A team of engineers at TRACLabs Inc. in the United States is all set to create ‘Hal 9000-inspired’ monitoring system for planetary base station. Pete Bonasso, primary engineer working on the project, said that he had interest in creating real Hal 9000 – the notorious AI system in the movie 2001: A Space Odyssey – without the human killing, of course.
The new AI System for Controlling Planetary Base Station is called ‘Cognitive Architecture for Space Agents (CASE) and detailed in a study paper, published in the journal Science Robotics. It is designed to operate a base located on another planet such as Mars.
According to the researchers, the AI System for Controlling Planetary Base Station is intended to monitor tedious but critical tasks for maintaining a tenable planetary base, such as balancing the oxygen level and dealing with waste.
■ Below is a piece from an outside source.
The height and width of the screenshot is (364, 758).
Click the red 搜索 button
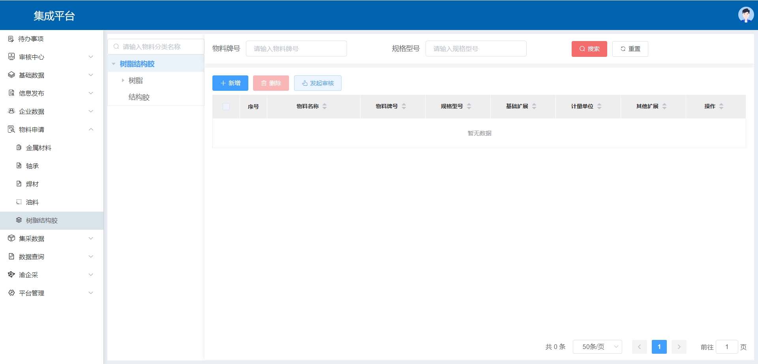589,49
Such a system needs to understand what to do and how to conduct it, executing activities using such equipment as robot arms, Bonasso said.
Considering this concept, the team built CASE as a three-layered system, of which the first is in charge of monitoring hardware including life-support, power systems and others.
The second layer is more critical, it is at the wheel of running software that monitors the hardware. The third layer, on the other hand, is much smarter and targeted for delivering an effective solutions to an arising problem, for example, if a module gets damaged, it must be sealed off from other modules as fast as possible.
Additionally, Bonasso introduced another system called ‘ontological system’ – its task to be self-aware, allowing the system to make judgment calls while comparing the data from the sensors with previously stored information and insights received from human operator. In such a way, the system will be able to interact with the human occupants, corresponding the methods portrayed in the movie.
As reported in the journal, Bonasso and his team have developed a VR prototype of the planetary base, which CASE has successfully operated for about four hours. The team recognizes that there are still lots of work to be done. Thankfully, we have tons of time as plans for human habitation of Mars and other planets are still many years away, Bonasso said.